[Stored items]
=======

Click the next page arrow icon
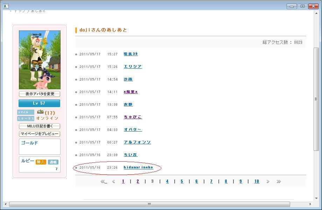 (268, 181)
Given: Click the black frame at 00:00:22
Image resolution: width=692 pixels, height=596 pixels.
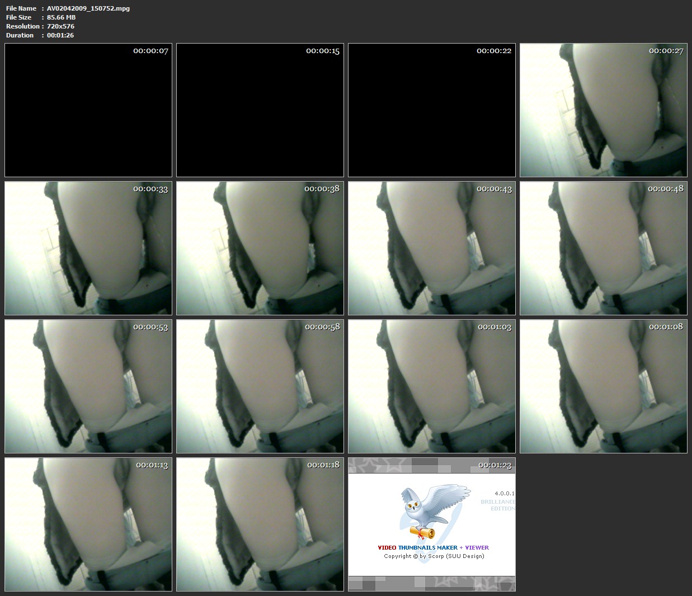Looking at the screenshot, I should [432, 110].
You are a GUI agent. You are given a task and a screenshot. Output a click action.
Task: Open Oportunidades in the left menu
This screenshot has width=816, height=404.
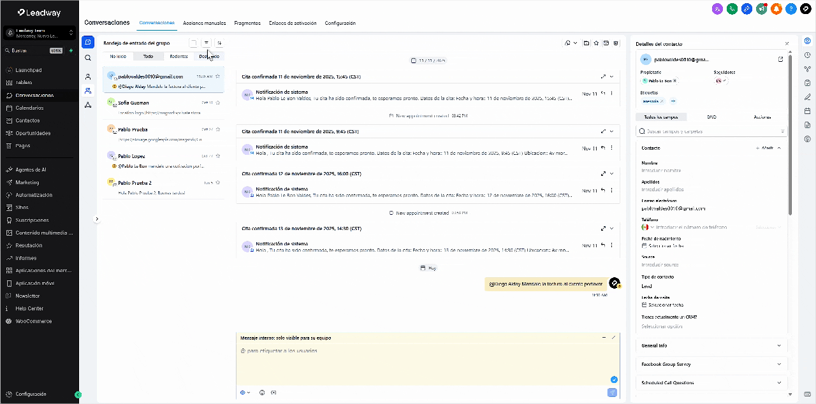(33, 133)
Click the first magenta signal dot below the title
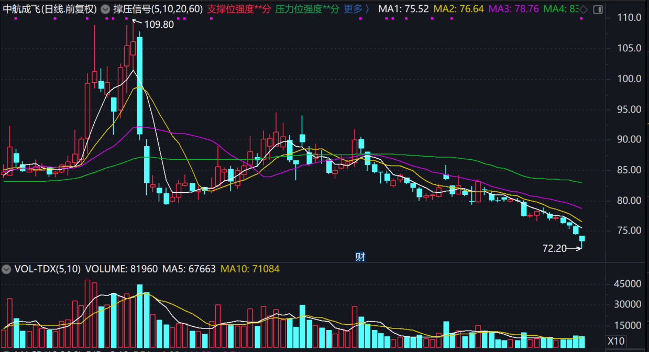Screen dimensions: 649x352 tap(15, 19)

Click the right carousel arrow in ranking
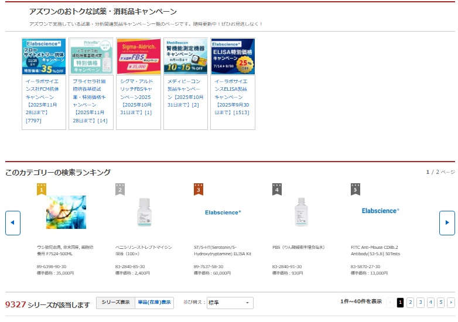coord(447,223)
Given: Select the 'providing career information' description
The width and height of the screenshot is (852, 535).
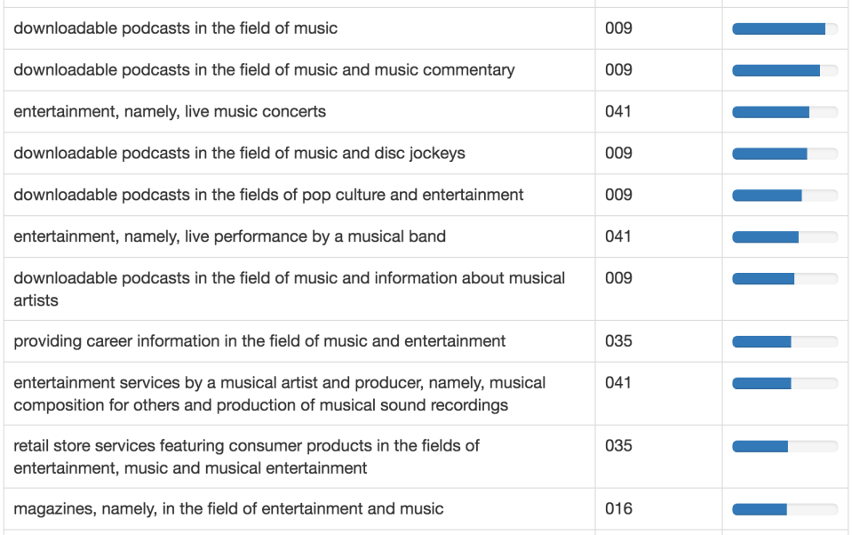Looking at the screenshot, I should (x=259, y=342).
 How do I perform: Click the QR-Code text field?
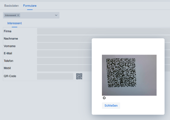click(x=55, y=76)
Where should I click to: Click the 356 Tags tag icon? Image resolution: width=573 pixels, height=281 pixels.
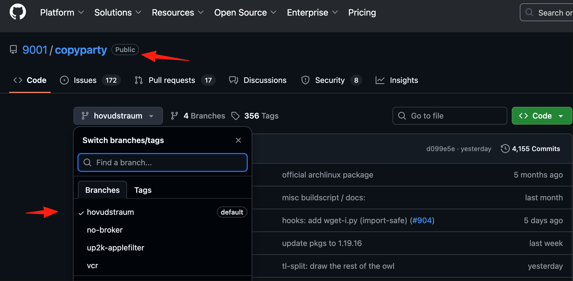pos(236,116)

=======

Task description:
Every entry is to be transcribed exactly, but the pictures are to be left out.

Answer box:
Click the next page arrow icon
 (268, 181)
Given: Click the black frame at 00:00:22
Image resolution: width=692 pixels, height=596 pixels.
Looking at the screenshot, I should [432, 110].
You are a GUI agent. You are given a task and a screenshot. Output a click action.
Task: Open Oportunidades in the left menu
This screenshot has width=816, height=404.
(33, 133)
Click the first magenta signal dot below the title
Screen dimensions: 649x352 tap(15, 19)

Click the right carousel arrow in ranking
coord(447,223)
Given: Select the 'providing career information' description
The width and height of the screenshot is (852, 535).
Looking at the screenshot, I should (x=259, y=342).
 How do I perform: Click the QR-Code text field?
click(x=55, y=76)
Where should I click to: Click the 356 Tags tag icon? Image resolution: width=573 pixels, height=281 pixels.
pos(236,116)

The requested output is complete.